Social bots são programas automatizados que simulam o comportamento de pessoas reais em redes sociais. Eles conseguem postar, curtir, comentar e interagir de maneira muitas vezes imperceptível. O objetivo varia: pode ser impulsionar conteúdos, manipular opiniões ou simplesmente inflar números de engajamento para parecer mais relevante.
Como social bots afetam o brand safety?
Social bots podem gerar crises, espalhar desinformação e criar boatos em larga escala. Desta forma, afetam diretamente a reputação da marca, influenciando negativamente a percepção do público. Essa atividade falsa pode também levar empresas a investir em espaços e parcerias que não oferecem resultados reais, apenas engajamentos mascarados, como mostram estudos recentes sobre o impacto de bots.

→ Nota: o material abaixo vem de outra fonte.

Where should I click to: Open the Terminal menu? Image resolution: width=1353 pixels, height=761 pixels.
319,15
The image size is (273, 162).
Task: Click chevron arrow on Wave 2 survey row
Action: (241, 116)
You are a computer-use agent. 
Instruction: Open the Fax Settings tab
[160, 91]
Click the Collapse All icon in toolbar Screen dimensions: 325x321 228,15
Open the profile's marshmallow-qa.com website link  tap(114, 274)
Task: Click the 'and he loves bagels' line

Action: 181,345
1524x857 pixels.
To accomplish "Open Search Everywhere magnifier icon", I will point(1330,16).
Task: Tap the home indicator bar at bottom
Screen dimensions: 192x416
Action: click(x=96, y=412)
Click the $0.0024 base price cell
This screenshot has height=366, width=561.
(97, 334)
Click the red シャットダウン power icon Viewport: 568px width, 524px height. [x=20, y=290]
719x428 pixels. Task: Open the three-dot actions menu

Como identificar um social bot?
Alguns sinais ajudam na identificação: alta frequência de postagens, padrões repetidos, respostas automáticas, nomes ou perfis pouco personalizados, além de seguidores e engajamentos vindos de locais atípicos. Contas com crescimento muito rápido ou muitos comentários genéricos e iguais também levantam suspeitas. Porém, técnicas avançadas de IA dificultam cada vez mais esse reconhecimento visual, sendo importante usar ferramentas especializadas para análise aprofundada.
É seguro investir em redes com social bots?
O investimento é arriscado quando não há análise prévia. Social bots distorcem resultados e podem prejudicar a imagem da marca. Para aumentar a segurança, é fundamental estudar o histórico de engajamento, o tipo de menção recebida e usar plataformas, como o InfluScore, que entregam scores de risco a partir de diversos fatores e períodos.
Como proteger minha marca dos social bots?
O melhor caminho é acompanhar constantemente as menções à marca e buscar entender o sentimento presente em cada campanha nas redes sociais. Utilize ferramentas que oferecem análises profundas, monitore sinais de comportamento artificial e treine sua equipe para identificar padrões incomuns. Investir em relatórios detalhados, como os do InfluScore, permite antecipar problemas e responder rapidamente antes que uma crise tome grandes proporções.